+++ DATASET CONTENT +++

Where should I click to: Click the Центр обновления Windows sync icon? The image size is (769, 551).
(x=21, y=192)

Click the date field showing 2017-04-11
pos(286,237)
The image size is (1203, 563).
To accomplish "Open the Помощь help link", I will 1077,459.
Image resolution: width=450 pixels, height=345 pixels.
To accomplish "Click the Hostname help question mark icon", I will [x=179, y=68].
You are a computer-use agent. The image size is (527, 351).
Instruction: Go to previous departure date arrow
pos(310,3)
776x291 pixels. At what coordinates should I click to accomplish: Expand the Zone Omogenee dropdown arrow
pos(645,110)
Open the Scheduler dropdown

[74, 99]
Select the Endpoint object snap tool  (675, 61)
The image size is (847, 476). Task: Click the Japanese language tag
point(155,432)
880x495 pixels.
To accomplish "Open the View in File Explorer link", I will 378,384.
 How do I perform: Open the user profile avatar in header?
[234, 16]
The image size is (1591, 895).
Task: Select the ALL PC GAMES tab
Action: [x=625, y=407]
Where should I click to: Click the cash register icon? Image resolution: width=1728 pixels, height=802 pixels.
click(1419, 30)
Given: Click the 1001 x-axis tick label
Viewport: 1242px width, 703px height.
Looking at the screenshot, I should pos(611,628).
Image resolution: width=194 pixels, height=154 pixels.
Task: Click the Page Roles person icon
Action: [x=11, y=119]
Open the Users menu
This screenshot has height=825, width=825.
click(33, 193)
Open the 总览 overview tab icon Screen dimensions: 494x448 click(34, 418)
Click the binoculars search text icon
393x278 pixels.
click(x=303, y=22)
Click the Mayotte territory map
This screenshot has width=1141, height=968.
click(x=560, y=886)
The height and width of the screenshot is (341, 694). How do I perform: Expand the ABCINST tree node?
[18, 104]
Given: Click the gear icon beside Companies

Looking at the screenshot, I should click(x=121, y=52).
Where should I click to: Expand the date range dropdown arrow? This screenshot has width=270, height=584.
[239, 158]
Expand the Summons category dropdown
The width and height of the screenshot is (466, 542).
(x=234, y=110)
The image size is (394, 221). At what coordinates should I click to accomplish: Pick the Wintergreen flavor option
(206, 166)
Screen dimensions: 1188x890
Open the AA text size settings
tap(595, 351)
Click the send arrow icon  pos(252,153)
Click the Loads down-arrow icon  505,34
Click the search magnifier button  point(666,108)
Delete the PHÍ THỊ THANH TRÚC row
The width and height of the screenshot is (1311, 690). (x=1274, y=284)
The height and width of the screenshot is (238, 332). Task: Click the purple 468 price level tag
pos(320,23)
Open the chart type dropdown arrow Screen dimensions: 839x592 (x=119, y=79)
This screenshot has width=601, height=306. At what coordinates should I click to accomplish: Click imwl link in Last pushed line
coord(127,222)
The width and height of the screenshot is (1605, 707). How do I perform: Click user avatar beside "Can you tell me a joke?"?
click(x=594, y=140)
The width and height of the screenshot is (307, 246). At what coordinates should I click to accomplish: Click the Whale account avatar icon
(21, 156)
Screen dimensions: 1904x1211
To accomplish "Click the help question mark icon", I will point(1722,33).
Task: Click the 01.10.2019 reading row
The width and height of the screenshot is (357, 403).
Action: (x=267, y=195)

+++

TASK DIRECTIONS: Copy the entries from the line with "Screen dimensions: 1904x1211" through the end of the entries, renaming "reading" to "measurement" and changing nothing else.

THE REPLY:
Screen dimensions: 1904x1211
To accomplish "Click the help question mark icon", I will point(1722,33).
Task: Click the 01.10.2019 measurement row
The width and height of the screenshot is (357, 403).
Action: (x=267, y=195)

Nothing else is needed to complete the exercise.